I promised myself that I wouldn't do any more postings on structured products for at least a few weeks, but I can't resist this one.

The Financial Post had a small item on Monday about CIBC coming out with a new product. It's called the "CIBC Total Premium Yield Deposit Notes" (believe it or not, this name is a lot more punchy than most of these products). The article was written by Hugh Anderson and it was so amusing (to my sick mind) that I thought it was a spoof. But when I went to www.cibcppn.com I determined it wasn't.

How would you like your advisor to sell you a product that has these attributes?

  • The return on the note will be variable, but you are guaranteed to get your money back in 3 years.
  • Income (if any) will be paid out once a year based on the performance of 10 Canadian stocks
  • The annual return, however, can't be determined by simple math (i.e. how did this 10 stock portfolio do?), but is based on a formula that includes the following elements:
    • if a stock is up, it is deemed to have a 10% return, no matter how much it rises
    • if a stock is down, the decline is factored into the formula, but the loss is capped at 25%

As Mr. Anderson said in his piece, "the offering advertisement may leave the investor with the impression they are being offered 10% income a year with no risk." In fairness to CIBC, it does say that the return is variable, but the "up to 10%" is bolded for all to see.

In reality, the maximum return of 10% will only be realized if all the stocks are up for the year. To get a 10% annualized return over 3 years, all the stocks would have to be up every year. Simple math tells me that the return drops pretty quickly with every down stock. In the marketing piece, they lay out a "positive example", which yields 7.36% per annum over 3 years. In the example, the stocks are up 25 out of 30 times (10 stocks x 3 years) and the 5 negative events are only modest single-digit declines. That's a pretty positive scenario for the stocks. As you can see, there is almost no chance that this product can produce a 10% annualize return. You've got a better chance winning the lottery.
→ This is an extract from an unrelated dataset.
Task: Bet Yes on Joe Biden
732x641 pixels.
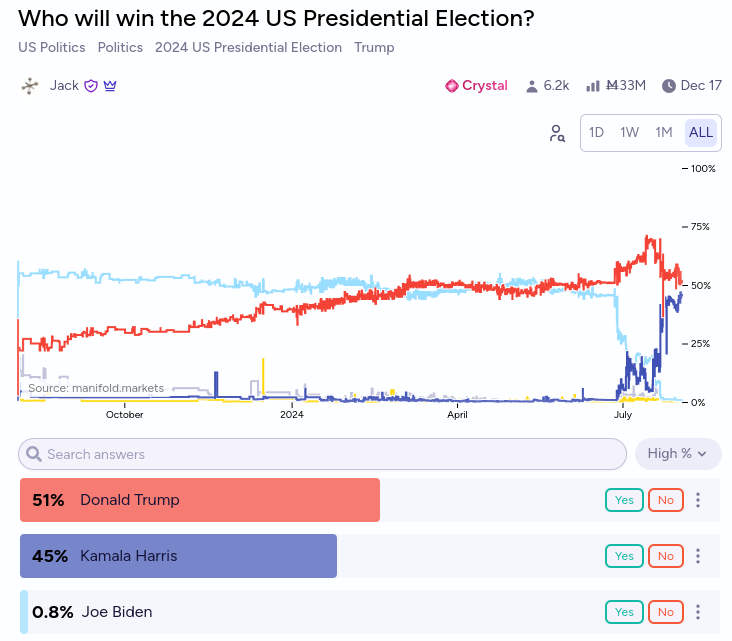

With principal-protected products, it used to be that the holder would forego a fixed yield in return for a chance to participate in the equity market. With this CIBC product and many others like it, the client is foregoing a fixed yield in exchange for a chance at achieving a slightly higher yield. I've never thought the former was a good value proposition. I think the latter is even worse.

As far as GICs go, the standard version with a guaranteed yield of 4.25% is looking pretty good about now!